Blog

May 18, 2019 05:00am
Letter to the Class of 2019
0 Comments 77 Views

Dear high school graduate,

I see your smiling face, your parents’ arms thrown around you, hugging you tightly, and I know what your parents are thinking…we made it!

Maybe you don’t think it’s fair for them to take some of the credit; after all, you were the one who studied for the test, wrote those essay questions, read that boring book, and wrote page after page of notes trying to guess what might be on those essay tests.

You were the one who had to get up early, make sure you had your homework with you, pack a lunch, remind your mom of your schedule so she would pick you up on time, and remember to bring that thing you had to get signed by a parent.

It was you that had to stay for basketball practice after school, rehearse for the spring play from 8:00-10:00 every night and on Saturdays for two weeks before the performance, and sit on the bench while other people got to play the whole game.

Of course, you were the one who made that science display, bought that notebook with all those sections for your Nazi English teacher, created that project with dozens of different leaves, and learned how to make a papier mâché globe for history.
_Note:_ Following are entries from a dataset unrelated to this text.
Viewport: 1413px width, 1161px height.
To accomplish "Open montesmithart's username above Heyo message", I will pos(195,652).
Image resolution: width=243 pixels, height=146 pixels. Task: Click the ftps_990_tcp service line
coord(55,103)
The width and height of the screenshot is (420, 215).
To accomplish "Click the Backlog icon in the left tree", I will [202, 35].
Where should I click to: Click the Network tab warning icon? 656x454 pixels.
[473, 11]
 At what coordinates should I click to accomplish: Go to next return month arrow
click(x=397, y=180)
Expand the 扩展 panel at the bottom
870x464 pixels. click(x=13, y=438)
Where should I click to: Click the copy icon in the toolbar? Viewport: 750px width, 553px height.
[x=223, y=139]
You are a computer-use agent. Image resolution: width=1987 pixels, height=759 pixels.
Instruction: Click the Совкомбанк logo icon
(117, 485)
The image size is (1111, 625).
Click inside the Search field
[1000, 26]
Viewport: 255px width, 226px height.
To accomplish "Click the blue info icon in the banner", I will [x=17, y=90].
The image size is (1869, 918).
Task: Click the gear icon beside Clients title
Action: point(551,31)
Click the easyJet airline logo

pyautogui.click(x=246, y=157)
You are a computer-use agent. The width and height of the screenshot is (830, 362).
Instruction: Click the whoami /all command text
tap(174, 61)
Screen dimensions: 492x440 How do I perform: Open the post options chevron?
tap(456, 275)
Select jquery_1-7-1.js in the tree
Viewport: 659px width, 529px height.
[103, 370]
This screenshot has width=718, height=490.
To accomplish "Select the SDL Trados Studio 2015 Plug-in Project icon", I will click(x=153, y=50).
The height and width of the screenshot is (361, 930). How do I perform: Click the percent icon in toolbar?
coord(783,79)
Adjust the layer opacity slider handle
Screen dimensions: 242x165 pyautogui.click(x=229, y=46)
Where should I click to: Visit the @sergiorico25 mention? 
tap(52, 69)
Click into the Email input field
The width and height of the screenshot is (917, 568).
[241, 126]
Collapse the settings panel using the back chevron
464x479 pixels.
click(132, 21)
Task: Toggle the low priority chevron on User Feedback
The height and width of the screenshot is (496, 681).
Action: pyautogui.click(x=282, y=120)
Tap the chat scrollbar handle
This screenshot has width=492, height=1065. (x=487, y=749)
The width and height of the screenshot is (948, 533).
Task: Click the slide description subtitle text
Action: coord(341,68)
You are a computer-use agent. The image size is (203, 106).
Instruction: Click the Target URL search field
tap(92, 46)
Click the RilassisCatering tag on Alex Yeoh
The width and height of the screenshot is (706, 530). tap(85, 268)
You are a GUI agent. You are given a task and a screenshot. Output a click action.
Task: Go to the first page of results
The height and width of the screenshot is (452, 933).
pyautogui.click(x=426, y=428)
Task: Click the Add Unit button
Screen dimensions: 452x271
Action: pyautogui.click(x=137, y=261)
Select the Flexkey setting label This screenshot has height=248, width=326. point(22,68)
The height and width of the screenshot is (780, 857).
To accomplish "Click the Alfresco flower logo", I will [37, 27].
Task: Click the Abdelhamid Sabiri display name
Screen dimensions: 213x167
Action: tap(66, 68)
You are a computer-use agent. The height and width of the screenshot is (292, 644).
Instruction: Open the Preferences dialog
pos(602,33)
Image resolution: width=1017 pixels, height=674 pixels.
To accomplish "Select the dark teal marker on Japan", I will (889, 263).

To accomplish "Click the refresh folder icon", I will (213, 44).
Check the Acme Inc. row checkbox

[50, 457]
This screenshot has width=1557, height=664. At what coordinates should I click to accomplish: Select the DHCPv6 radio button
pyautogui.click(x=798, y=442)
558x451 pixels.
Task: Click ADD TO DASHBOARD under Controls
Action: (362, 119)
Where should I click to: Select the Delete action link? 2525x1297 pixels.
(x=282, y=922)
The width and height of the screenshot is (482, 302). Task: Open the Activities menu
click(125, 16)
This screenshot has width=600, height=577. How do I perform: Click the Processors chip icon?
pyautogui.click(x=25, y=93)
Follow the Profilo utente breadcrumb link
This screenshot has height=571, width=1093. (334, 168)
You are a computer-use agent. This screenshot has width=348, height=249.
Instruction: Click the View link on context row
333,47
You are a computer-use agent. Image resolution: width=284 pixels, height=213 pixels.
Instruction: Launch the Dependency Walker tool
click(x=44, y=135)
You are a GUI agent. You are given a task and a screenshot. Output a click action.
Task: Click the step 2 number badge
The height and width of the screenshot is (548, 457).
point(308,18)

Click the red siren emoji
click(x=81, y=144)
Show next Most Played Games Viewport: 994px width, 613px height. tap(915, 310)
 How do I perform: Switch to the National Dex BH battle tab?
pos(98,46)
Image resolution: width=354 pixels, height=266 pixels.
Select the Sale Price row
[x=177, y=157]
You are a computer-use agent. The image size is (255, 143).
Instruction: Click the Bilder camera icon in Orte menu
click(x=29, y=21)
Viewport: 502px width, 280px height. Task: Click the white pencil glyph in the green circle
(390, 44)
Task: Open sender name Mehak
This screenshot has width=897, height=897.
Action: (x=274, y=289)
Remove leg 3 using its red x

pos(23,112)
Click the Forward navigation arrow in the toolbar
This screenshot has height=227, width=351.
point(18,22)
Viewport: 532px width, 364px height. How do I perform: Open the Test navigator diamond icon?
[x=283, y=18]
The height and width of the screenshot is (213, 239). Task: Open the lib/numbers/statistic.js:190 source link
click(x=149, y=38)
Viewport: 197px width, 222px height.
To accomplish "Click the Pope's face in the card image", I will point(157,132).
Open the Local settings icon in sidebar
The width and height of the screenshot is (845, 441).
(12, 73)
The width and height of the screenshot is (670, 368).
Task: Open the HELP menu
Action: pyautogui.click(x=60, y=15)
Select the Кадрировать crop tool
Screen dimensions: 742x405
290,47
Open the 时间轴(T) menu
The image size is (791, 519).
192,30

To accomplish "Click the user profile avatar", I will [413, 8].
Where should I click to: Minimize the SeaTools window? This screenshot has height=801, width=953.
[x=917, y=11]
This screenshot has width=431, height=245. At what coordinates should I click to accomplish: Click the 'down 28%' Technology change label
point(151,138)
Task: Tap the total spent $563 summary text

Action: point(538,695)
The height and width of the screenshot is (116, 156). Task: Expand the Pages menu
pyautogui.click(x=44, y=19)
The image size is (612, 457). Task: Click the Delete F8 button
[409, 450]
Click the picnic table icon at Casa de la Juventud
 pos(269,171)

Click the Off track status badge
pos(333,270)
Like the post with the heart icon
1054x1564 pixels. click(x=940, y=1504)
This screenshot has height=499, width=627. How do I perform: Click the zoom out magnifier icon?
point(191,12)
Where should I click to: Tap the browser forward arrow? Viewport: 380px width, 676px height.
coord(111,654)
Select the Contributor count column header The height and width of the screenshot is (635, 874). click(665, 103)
Yep, those were all your accomplishments, your sweaty clothes, your memorization of lines, your test scores, your awards for good citizenship, and your trophy for the district championship.

But I guess really you might have had some help or even a little advice. Maybe you were hard to get out of bed unless you had, let’s call it, “intervention”? Or is it possible that you almost forgot that thing you had to get signed, but someone ran out the door to give it to you?

It’s even possible that someone drove you to all those practices and rehearsals, bought the display board, glue, and basketball shoes, and stayed up late making that costume or washing those sweaty clothes you needed the very next day. 

Your parents may not have taken that test, but I guarantee they worried and maybe even prayed until they knew your score. They also felt sick right along with you when you had to sit there, embarrassed, while the coach ignored you on the bench.

That’s just what parents do.

Oh, I’m sure you realize all those things, especially when you know other kids who don’t have supportive parents, the kind who give up their own time and comfort sacrificially.

And while we’re talking about sacrifice, you’re blessed if your parents love you, but even more blessed if they pray for you. They’ll likely never stop doing that. In fact, they will really starting ramping up those prayers now, because they know what the world is like out there. 

So appreciate them, show them unconditional love, give them a break every now and then if they get a little clingy, a little nosey, a little curious about your life. You have been their whole world up until now and empty nester sadness is a real thing.

How do I know these things? I am that parent. 

May you learn from your praying parents that your life is best spent on your knees surrendering everything to a God whose Son left the comforts of home, then sacrificed his life for all mankind. 

If you don’t already have one, let your first adult purchase be a Bible that you can understand. Then read the best selling book of all time about the greatest love story ever written.